Diogo Barros, porta-voz da Humanamente, enviou, esta manhã, em nome do movimento e da Comissão Organizadora da Marcha LGBTQIAP+ de Guimarães, um apelo formal ao município para que o mesmo sinalize o Dia Internacional da Luta contra a Homofobia, Transfobia e Bifobia, a 17 de maio. Sugeriram, para tal, o hasteamento da bandeira LGBTQIAP+ em algum edifício camarário, preferencialmente nos Paços do Concelho.

© Joana Meneses

A Humanamente – Movimento Pela Defesa dos Direitos Humanos, juntamente com a Comissão Organizadora da Marcha LGBTQIAP+ de Guimarães, faz um apelo abrangente a todas as Câmaras Municipais, Juntas de Freguesia e estruturas governamentais para que se juntem formalmente à celebração do Dia Internacional Contra a Homofobia, Transfobia e Bifobia que acontece no dia 17 de Maio.

Nos últimos anos, faz saber o movimento, “um número crescente de entidades públicas e privadas tem-se associado simbolicamente à celebração desta data, sinalizando publicamente o seu compromisso para com uma sociedade mais justa, inclusiva e diversa”. Este ano, desafiam, então, mais entidades e estruturas a “tornar visível este compromisso, através de ações como hastear bandeiras, iluminar fachadas de edifícios, ou comunicarem digitalmente, por exemplo”.

“Recomendámos ainda que o município sinalize o mês do Orgulho comemorado internacionalmente durante todo o mês de junho”, lê-se no comunicado.

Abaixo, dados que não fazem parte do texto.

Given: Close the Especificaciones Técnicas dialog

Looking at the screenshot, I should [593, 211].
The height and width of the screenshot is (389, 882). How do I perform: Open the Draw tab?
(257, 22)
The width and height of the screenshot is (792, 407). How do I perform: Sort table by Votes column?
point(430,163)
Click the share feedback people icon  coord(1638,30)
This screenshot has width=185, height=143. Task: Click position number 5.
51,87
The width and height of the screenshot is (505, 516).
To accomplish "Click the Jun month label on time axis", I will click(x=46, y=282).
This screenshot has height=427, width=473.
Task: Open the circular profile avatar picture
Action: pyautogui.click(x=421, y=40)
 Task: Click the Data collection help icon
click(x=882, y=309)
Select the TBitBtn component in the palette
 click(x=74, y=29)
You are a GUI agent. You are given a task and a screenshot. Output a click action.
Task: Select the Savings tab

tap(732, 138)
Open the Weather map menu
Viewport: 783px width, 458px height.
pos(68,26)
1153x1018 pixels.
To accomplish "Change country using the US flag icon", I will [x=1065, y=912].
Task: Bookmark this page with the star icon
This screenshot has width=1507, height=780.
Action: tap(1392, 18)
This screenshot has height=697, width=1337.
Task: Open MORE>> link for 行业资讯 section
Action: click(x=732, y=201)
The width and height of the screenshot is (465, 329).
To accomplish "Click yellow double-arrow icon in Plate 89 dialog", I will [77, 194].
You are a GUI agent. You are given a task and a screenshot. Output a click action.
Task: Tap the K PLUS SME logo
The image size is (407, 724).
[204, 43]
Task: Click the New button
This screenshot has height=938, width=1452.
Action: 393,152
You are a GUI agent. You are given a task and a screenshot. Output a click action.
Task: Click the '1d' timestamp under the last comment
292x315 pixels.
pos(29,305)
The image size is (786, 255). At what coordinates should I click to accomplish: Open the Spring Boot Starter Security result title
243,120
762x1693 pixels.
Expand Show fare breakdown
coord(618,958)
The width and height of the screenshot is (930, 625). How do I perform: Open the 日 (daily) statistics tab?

Apesar de acreditarem que, no norte do nosso país, o poder local “tem vindo a demonstrar algum interesse em agir nas questões LGBTI+, feministas e antirracistas”, a Humanamente denuncia o poder local de Guimarães que “faz deste tema um não assunto”. Sendo “necessárias políticas de inclusão e de proteção”, exigem “que o poder local se retrate e comece a trabalhar nestas questões” e disponibilizam-se “a trabalhar em conjunto sobre estas temáticas”.

“É necessário garantir que nenhum membro da comunidade LGBTI+ seja perseguido, maltratado, agredido por amar ou ser ele/a/u mesmo. Não aceitamos que a comunidade LGBTI+ continue a ser ignorada, exigimos reconhecimento e respeito, queremos políticas municipais que nos protejam de qualquer tipo de preconceito”, frisam no comunicado enviado às redações.